Both Kiwan and Atrissi voiced fears that if the confrontation between the government and opposition groups dragged on in Syria, it would have a direct negative impact on the security situation in Lebanon. They also warned that Hezbollah would take a tougher stance if Assad's government collapsed.
"The security situation will not wait for the breakdown of the regime in Syria to deteriorate. There are three security spots that can be ignited in the event of a military escalation in Syria: The Israel-Hezbollah front in the south; the Palestinian refugee camps' and Tripoli," Kiwan said.
Israeli officials have warned that Hezbollah might seek to explode the tense situation on the Lebanese-Israeli border in the south in order to divert attention from the uprising in Syria.
The northern city of Tripoli has been the scene of demonstrations between pro- and anti-Assad supporters in the past months as well as occasional skirmishes between pro-Syria Alawite and anti-Syria Sunni groups in Bab al-Tabbaneh and Jabal Mohsen, reflecting the political and sectarian split in Lebanon over the unrest in neighboring Syria.
Kiwan said if the regime in Syria collapses, Hezbollah will definitely escalate its political position.
"Syria is Hezbollah's first defense line. If this line collapses, Hezbollah will adopt a tougher attitude toward the Lebanese state, the [March 14] opposition, the international tribunal and the tribunal's indictment," she said. "It will be a defensive-offensive position."
"Hezbollah is directly concerned with stability in Syria. The party will not wait for the collapse of the regime in Syria to act," Kiwan said.
A Hezbollah M.P. and an official, contacted by The Daily Star, both refused to comment on how the party would react to the possibility of a change in government in Syria.
Atrissi said Hezbollah will be a loser from a possible regime change in Syria, but it will not begin the escalation.
"If the Assad regime collapses, Hezbollah will be in a worrisome and embarrassing position, especially with regard to the resistance.
The Syrian regime is currently providing Hezbollah with all kinds of political, military and moral support. Such support will not be secure under a new government, especially if it is backed by the United States," said Atrissi, a lecturer at the state-run Lebanese University.

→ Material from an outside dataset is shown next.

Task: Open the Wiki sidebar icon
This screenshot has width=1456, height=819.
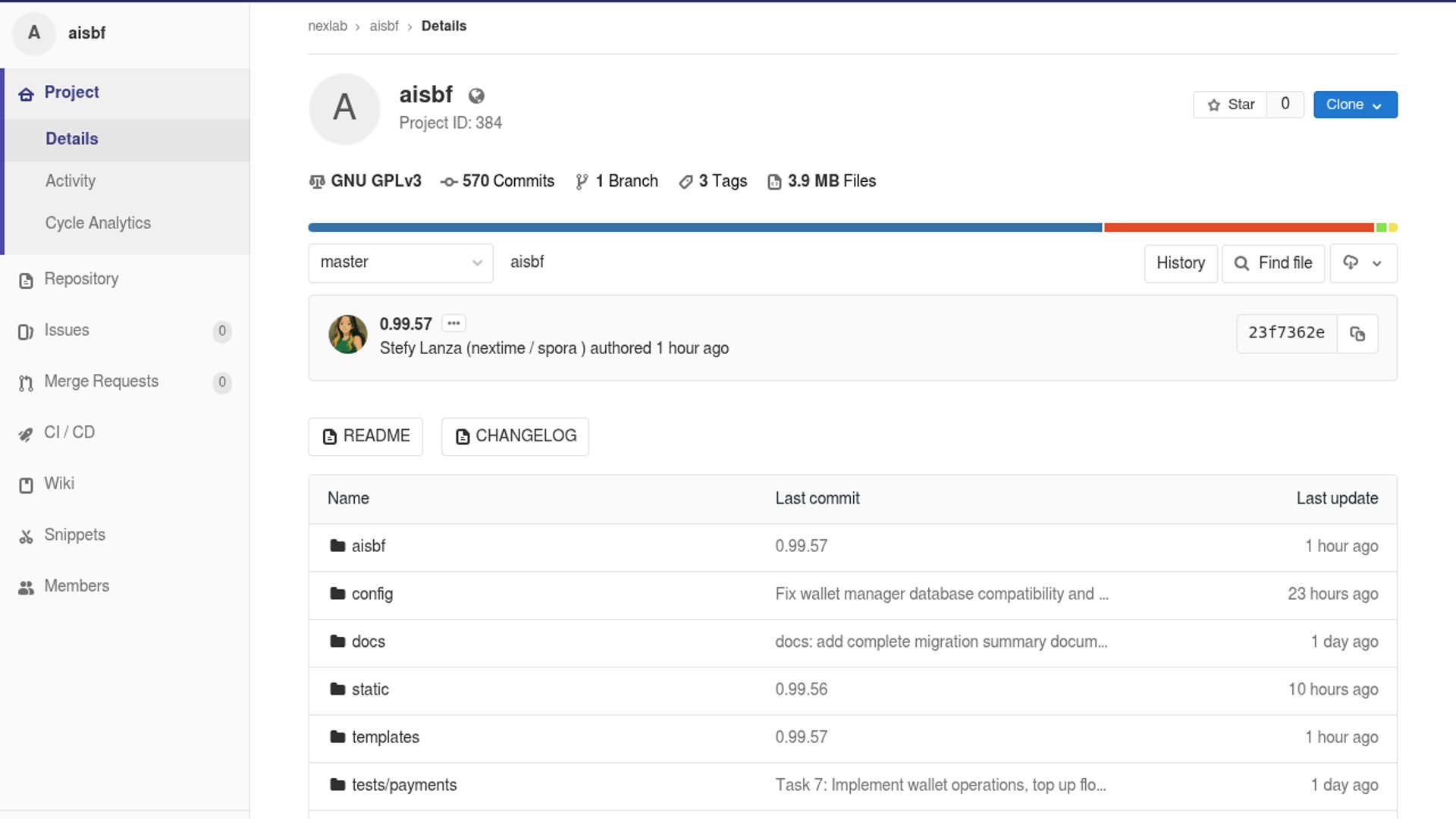Action: (26, 485)
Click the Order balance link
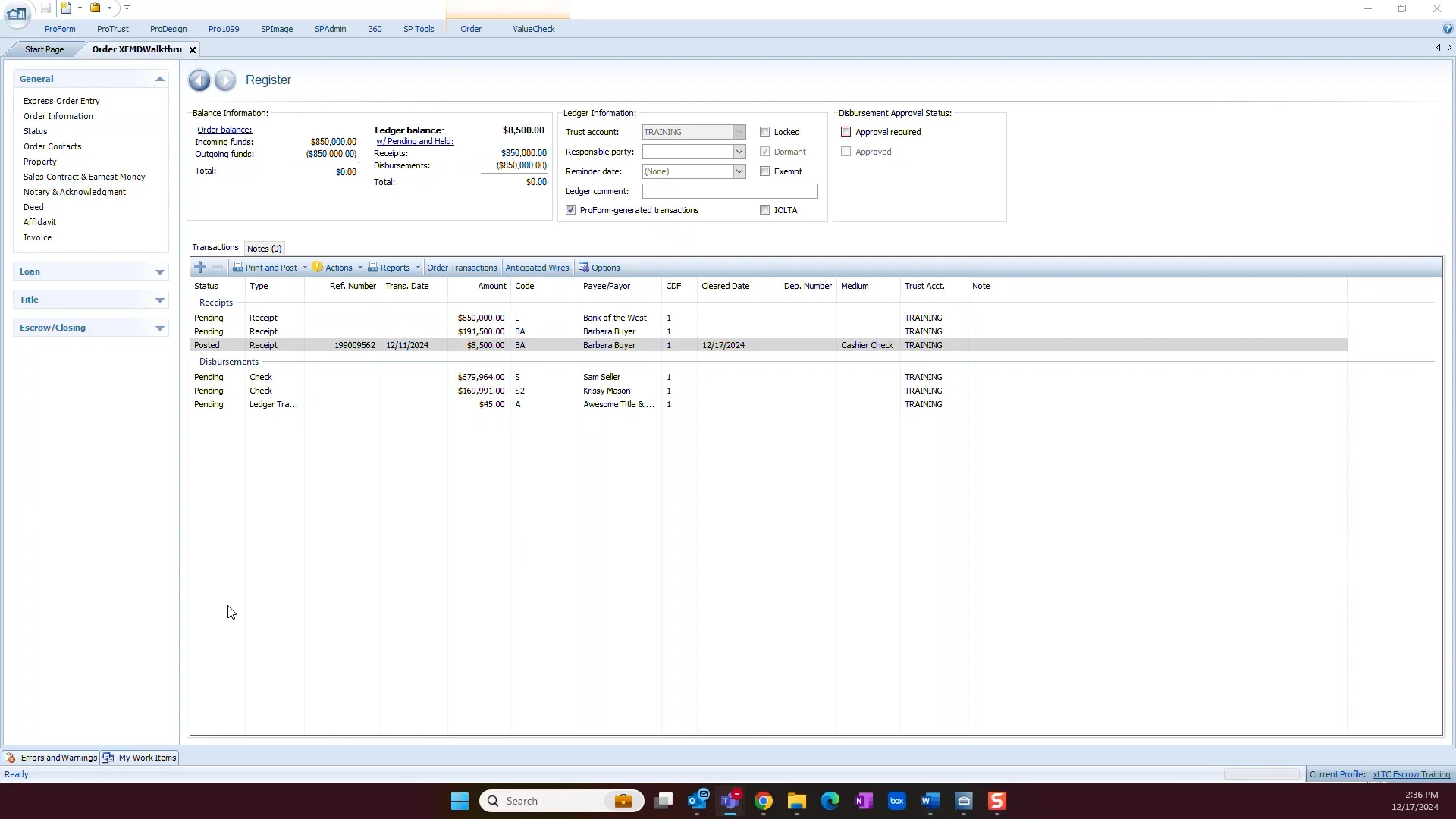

"Hezbollah will not initiate the escalation. But if the other [March 14] parties decided to escalate the situation in order to achieve political gains over the collapse of the current Syrian government Hezbollah will respond with a similar escalation, which will subsequently destabilize the security situation," Atrissi said.
Hezbollah is facing two tough challenges: A possible government change in Syria and the U.N.-backed Special Tribunal for Lebanon (STL), which has indicted four Hezbollah members in the 2005 killing of former Prime Minister Rafik Hariri. Hezbollah has denied any involvement in Rafik Hariri's assassination.
Hezbollah officials have accused the opposition's Western-backed March 14 parties of counting on the collapse of Assad's government as well as the STL's indictment to weaken the party's popularity at home and tarnish its image in the Arab world.
Since the popular upheaval began in Syria in mid-March, Hezbollah officials have refrained from commenting on the fast-moving dramatic developments there. This was in sharp contrast with the party's stance which publicly praised and encouraged the popular revolts in Egypt, Tunisia, Libya, Yemen and Bahrain.
Hezbollah has already suffered badly by the Syrian uprising for adopting the Syrian regime's official line in blaming the unrest on armed extremist gangs and outside agitators. Angry Syrian protesters have torn down and burned Hezbollah's pictures, according to images posted on YouTube.
Analysts say Hezbollah, a key player in the new government formed in June, was in a bind given the platform on which it has built support as a defender of the peoples' rights, freedom and a resistance leader.
The party has come under harsh criticism for backing the Arab Spring everywhere except Syria.